Monday, December 22, 2008

The path of least resistance

Being on the spot when injuries happen expedites healing time and is cost effective. This is one of our football lineman who, in the transition to indoor shot put, developed achilles tendinitis. The etiology is a planus foot structure aggravated by some lower extremity force reduction issues.
ATC's love to tape, and I'm no exception. With some Coverroll & Leukotape, simply pull the calcaneus firmly in a varus direction with the tape beginning & ending with the lateral & medial malleoli respectively. Then, another strip directly across the achillis tendon pulling medial to lateral in the same fashion. The subtalar joint will have a medial bias when you are done, but this will self correct when the foot hits the floor.
This is not a wait and see procedure.
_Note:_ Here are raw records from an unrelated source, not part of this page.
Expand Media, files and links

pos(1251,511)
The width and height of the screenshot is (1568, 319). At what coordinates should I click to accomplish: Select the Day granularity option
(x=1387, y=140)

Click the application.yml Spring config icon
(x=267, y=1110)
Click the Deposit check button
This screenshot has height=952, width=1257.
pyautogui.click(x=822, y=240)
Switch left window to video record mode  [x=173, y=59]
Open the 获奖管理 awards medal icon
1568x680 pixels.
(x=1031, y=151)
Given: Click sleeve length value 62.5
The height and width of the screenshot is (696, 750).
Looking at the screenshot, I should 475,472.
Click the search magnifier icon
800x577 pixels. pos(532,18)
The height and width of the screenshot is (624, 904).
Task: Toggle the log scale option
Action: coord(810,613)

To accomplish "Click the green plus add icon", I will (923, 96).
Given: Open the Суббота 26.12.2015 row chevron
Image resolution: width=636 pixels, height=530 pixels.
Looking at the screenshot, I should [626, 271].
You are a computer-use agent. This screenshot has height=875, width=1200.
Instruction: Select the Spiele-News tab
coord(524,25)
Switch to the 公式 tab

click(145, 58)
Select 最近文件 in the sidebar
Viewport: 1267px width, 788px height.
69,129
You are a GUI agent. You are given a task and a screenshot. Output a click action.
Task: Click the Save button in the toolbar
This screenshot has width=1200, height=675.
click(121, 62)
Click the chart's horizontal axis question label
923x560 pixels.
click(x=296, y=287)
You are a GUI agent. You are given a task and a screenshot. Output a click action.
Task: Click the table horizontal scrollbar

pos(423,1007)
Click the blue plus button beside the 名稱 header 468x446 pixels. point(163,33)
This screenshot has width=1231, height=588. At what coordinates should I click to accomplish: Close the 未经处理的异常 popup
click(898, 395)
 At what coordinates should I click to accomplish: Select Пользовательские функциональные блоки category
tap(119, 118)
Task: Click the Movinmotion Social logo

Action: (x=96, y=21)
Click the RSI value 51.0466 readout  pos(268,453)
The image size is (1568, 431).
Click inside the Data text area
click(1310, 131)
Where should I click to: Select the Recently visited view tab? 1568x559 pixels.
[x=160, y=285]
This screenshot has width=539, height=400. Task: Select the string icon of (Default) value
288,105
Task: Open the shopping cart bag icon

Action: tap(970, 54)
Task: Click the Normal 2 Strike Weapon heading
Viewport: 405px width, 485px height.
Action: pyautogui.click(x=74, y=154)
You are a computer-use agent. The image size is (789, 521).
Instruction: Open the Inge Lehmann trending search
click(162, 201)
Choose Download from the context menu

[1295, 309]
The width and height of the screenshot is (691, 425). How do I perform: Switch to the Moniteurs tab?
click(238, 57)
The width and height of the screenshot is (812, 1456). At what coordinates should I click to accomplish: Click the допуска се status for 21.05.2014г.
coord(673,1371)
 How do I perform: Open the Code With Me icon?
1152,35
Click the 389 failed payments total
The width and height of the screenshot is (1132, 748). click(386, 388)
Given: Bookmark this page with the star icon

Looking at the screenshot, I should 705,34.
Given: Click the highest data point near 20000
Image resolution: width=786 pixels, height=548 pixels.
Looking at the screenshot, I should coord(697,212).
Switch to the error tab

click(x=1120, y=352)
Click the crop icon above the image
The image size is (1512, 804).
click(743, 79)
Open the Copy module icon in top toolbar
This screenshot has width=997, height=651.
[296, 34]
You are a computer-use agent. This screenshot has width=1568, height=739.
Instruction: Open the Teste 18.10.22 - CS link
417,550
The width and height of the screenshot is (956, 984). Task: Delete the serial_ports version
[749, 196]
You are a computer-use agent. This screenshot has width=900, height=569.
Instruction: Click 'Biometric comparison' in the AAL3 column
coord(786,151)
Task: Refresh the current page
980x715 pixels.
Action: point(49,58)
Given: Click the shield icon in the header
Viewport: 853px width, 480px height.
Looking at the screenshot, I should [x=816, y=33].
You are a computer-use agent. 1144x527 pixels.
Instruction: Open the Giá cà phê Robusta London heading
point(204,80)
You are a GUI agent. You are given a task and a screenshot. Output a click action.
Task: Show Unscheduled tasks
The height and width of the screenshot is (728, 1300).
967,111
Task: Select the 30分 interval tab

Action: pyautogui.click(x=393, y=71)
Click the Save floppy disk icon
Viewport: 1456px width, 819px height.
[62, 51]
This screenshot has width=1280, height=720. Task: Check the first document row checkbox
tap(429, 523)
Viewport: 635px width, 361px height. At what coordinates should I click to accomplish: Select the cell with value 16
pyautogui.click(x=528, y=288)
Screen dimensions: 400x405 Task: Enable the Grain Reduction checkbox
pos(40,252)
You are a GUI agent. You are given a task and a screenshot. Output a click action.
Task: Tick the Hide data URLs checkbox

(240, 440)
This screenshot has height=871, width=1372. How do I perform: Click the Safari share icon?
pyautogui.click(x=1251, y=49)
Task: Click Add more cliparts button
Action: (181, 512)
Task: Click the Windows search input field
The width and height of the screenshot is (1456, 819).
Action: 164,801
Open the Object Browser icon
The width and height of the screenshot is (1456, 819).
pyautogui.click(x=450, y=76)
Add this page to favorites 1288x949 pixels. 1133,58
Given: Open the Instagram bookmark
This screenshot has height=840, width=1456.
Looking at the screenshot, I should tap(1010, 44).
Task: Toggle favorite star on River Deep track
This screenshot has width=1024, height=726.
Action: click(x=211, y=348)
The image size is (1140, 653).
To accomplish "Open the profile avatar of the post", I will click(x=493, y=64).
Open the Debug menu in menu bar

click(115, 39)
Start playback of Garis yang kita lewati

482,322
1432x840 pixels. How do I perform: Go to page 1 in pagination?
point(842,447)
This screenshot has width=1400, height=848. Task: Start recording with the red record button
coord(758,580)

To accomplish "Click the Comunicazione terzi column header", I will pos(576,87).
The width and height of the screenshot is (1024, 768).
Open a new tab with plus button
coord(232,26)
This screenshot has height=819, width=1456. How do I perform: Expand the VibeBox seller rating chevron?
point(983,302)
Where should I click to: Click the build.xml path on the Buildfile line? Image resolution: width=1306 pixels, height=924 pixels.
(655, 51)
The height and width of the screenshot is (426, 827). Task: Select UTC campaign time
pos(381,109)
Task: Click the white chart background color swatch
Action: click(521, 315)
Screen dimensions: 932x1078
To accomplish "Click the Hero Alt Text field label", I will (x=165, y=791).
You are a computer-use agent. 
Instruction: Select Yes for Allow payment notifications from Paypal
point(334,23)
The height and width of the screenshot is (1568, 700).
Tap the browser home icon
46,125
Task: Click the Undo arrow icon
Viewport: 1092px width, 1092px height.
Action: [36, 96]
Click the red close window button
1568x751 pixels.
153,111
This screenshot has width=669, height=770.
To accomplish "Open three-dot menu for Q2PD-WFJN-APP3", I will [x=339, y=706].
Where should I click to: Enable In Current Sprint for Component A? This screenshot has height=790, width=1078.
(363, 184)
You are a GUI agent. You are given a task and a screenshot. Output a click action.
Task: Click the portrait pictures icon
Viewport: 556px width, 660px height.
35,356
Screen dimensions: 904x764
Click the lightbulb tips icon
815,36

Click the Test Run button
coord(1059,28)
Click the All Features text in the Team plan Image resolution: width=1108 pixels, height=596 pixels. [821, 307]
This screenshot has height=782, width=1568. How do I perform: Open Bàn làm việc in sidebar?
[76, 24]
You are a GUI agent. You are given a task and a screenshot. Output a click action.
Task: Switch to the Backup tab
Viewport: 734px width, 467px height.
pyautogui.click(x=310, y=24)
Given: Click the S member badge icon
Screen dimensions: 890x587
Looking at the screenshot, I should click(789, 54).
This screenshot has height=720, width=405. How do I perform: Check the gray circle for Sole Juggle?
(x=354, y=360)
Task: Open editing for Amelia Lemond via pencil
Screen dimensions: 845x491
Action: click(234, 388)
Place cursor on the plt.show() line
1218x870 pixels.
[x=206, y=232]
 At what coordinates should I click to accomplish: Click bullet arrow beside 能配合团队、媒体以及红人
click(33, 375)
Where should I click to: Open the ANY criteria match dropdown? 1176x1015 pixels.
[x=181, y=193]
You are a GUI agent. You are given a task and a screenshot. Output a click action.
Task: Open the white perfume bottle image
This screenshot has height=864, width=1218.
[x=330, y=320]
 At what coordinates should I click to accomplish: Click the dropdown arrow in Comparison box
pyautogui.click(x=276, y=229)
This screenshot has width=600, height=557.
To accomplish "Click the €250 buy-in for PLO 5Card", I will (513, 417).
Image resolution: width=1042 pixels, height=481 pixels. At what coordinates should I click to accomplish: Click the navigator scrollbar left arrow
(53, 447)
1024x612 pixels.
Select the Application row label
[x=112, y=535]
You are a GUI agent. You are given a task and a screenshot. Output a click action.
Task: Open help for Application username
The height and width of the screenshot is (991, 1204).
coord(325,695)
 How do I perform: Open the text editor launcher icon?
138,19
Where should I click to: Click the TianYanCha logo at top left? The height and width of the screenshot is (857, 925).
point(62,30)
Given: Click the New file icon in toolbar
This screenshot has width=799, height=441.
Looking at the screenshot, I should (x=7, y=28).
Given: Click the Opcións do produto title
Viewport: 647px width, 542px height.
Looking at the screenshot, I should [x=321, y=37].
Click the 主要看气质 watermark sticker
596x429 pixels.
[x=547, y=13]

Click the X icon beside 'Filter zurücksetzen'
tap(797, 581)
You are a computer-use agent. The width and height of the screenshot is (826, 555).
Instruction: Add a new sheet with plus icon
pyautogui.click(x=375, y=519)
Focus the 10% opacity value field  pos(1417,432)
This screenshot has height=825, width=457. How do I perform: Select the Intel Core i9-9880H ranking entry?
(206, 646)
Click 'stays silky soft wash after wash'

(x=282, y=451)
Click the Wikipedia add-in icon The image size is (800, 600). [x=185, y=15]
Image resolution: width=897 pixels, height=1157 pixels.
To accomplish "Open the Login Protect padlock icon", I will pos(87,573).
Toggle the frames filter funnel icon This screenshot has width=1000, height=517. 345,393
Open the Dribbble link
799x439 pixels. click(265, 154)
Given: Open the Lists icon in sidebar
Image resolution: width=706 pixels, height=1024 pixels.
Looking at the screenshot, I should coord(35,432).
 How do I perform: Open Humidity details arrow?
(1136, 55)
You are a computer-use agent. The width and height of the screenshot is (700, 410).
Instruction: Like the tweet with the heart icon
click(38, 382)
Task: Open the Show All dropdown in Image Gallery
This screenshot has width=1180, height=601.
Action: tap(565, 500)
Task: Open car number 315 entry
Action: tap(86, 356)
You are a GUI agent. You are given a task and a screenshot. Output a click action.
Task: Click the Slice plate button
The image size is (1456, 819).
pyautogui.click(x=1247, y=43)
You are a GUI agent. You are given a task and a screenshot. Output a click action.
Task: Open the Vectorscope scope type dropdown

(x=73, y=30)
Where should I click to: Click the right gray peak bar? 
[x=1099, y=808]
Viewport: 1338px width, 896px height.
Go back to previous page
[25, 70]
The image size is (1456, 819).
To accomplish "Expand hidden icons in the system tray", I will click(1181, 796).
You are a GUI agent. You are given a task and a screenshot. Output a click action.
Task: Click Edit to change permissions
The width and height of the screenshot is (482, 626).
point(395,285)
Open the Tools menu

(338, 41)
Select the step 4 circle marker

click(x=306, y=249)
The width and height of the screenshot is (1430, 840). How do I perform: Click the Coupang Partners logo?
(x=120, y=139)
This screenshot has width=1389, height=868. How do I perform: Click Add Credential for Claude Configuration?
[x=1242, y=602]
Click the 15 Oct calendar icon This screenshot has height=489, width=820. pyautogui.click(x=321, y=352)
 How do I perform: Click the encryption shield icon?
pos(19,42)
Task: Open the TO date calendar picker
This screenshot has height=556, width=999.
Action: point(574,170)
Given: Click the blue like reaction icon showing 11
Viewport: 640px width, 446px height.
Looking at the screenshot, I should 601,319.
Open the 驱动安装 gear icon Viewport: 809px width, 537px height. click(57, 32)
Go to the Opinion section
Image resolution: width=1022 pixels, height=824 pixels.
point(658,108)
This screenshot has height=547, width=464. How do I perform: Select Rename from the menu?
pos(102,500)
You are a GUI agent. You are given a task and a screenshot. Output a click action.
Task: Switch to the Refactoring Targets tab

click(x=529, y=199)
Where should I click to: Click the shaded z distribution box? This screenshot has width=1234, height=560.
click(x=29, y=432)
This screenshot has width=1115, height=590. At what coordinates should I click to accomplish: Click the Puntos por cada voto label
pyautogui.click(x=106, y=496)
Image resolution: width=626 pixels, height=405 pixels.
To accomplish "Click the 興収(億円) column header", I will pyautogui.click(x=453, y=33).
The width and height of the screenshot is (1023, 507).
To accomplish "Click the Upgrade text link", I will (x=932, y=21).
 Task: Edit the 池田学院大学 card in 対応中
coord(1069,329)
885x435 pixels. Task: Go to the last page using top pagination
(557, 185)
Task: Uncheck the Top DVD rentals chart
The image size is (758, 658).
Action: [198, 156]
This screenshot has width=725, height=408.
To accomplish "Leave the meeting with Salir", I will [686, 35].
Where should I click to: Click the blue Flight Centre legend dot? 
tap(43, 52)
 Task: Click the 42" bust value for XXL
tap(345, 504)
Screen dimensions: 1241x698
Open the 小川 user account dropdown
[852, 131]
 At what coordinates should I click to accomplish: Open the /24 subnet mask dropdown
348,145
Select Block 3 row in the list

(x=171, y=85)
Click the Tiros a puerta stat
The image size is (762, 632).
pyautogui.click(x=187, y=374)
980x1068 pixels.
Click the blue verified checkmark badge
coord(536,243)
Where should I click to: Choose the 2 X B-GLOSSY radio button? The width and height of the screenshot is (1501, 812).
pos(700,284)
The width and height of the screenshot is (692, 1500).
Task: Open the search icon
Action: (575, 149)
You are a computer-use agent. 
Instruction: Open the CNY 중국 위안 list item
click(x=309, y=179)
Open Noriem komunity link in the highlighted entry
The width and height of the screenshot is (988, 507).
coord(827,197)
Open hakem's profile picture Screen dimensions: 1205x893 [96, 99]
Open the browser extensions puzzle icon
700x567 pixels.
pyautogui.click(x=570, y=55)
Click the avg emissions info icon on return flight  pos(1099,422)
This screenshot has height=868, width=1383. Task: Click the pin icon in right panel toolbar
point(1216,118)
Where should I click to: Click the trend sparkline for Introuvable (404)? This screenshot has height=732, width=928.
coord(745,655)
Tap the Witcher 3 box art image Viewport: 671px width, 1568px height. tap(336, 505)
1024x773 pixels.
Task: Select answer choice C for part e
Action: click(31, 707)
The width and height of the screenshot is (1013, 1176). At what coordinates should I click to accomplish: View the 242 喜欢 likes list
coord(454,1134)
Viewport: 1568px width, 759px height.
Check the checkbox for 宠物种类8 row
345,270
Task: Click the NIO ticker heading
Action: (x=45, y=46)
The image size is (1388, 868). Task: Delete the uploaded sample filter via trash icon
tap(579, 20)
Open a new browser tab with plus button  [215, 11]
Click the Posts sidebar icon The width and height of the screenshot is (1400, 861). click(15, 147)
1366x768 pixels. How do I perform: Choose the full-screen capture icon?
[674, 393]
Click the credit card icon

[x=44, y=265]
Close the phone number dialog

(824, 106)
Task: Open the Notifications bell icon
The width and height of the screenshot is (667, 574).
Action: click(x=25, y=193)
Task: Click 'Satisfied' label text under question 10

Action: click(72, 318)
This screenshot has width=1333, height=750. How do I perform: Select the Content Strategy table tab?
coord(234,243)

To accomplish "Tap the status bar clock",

It should bring immediate relief of symptoms. I will repeat it for about 2 weeks. This is without any modalities or remedial exercise or any further intervention. The trick is catching the injury in it's infancy, with a few pennies worth of tape.

2 comments:

Brian Green said...

Joe would that theoretically off load the medial aspect of the Achilles more so due to the lengthened medial aspect of the tendon with a Pes Planus/valgus foot....?

Joe Przytula said...

Another article in this month's JOSPT discusses the role of excess counter clockwise torsion during the eccentric phase of running/jumping in the lower extremity as being very irritating to the achillis. I think the tape provides a proprioceptive effect that might reduce that "amaturization period", as well as your theory.